To tell such a complex story, Burns settled on multiple narrators, a “chorus of voices” whose unique experiences, when pieced together, help tell a truer story of the war that shaped our nation.
“In the editing room, we have a neon sign hanging for a decade that says in cursive, ‘It’s Complicated,'” he told the students. “If a scene is working, you don’t want to touch it, but that’s all we spend our lives doing – touching and messing it up, maybe making it not as good as it was, but truer to the complexity of the situation.”
Unlike Burns’ past Florentine Films productions, which were able to draw from archival footage, photographs and interviews with eyewitness subjects, The American Revolution is a more cinematic undertaking. The film leans heavily on paintings instead of photographs (12,000 initial images were winnowed down to 1,200) and reenactments instead of found footage.
Burns and his co-directors, Sarah Botstein and David P. Schmidt, brought the times to life through supporting characters, ranging from a 15-year-old enlisted serviceman fighting to get home to his parents in Boston, to a Mohican woman who lost five sons in the fight for independence. A starry cast voices the letters and diaries uncovered by Burns and his team, including Hollywood royalty like Tom Hanks and Meryl Streep, as well as Stranger Things’ Maya Hawke and Joe Keery.
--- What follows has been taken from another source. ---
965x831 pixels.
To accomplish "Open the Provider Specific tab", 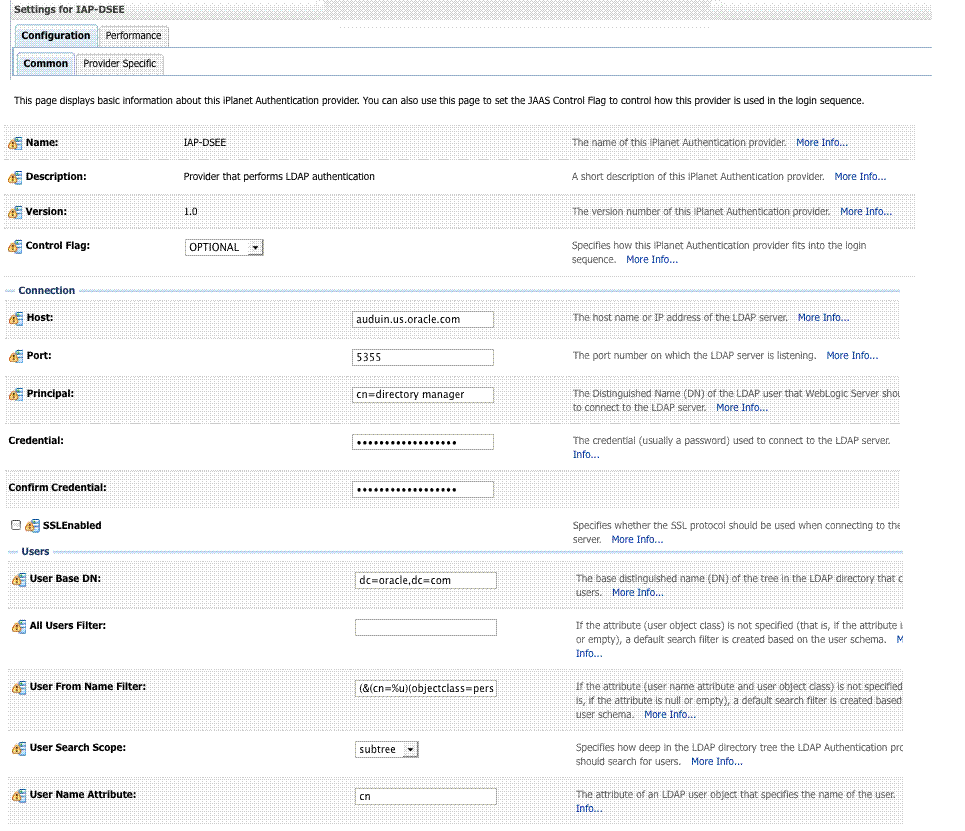I will coord(119,63).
Emmy Award-winning actor Peter Coyote also does a masterful job as lead narrator.
“There’s literally never been a Hollywood film or a TV series that has a cast like this one,” Burns told the Pegasus Media Project students. “They’re all people who come and work with us for a few hours in the studio to make something come alive, and they love it. In fact, Tom Hanks, who has read for us for almost 25 years, I brought him in and said, ‘I’m just not going to make you George Washington as much as I want to,’ because he could read the telephone book. [Instead] we gave him 12 or 14 voices.”
The film pulls deeply from the expertise of historians such as Jane Kamensky, a Harvard professor and CEO and president of the Monticello/Thomas Jefferson Foundation, as well as New York Times best-selling author Rick Atkinson, both of whom accompanied him at the Winspear preview. The result leads to a plot arc that Burns describes as “an utter surprise.”
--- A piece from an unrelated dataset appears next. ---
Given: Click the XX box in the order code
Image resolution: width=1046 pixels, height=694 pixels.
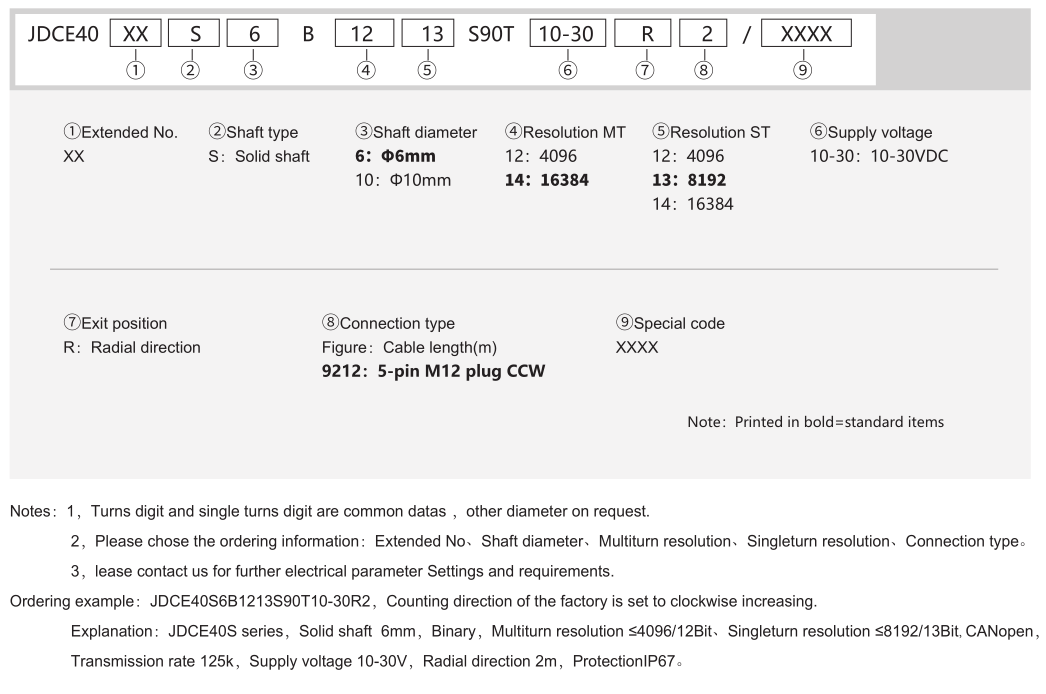Looking at the screenshot, I should [137, 34].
“I don’t know how much American history you’ve had, but it’s kind of Lexington and Concord, sometimes Bunker Hill, then Trenton and Yorktown, and there’s a lot of stuff in between all of that that we go into,” Burns tells us. “But more importantly, there’s a social and political and human dynamic that takes place [viewers] have no idea about.”
Burns has previously explored conflicts like World War II, the Holocaust, and the Civil War, so while taking on the American Revolution might have seemed inevitable, the timing appears eerily prescient at a moment when many are once again fighting for freedoms in the U.S.
“This has been the story of my life,” Burns laughs. “When we started this, nobody was talking 250 years [of America], but several years in, I was like, ‘Man, I hope we can get it out in the spring of ’25 because that would be the 250th anniversary of Lexington and Concord.”
With that zeitgeist in mind, Burns feels that citizens should consider new lessons from the war that shaped our nation as we approach the Semi-quincentennial of our country.
“This is the beginning of citizenship as opposed to subjecthood. These are the highest ideals of humankind. This is a bloody, bloody civil war that people do not appreciate how bloody and how violent and how much of a civil war it was, meaning large deaths of civilians going on, and not just between combatants.” Burns says. “This is a big deal moment. We like to say there’s nothing new under the sun, but there was, for a second, something new under the sun.”
The American Revolution airs in full on November 16 on PBS.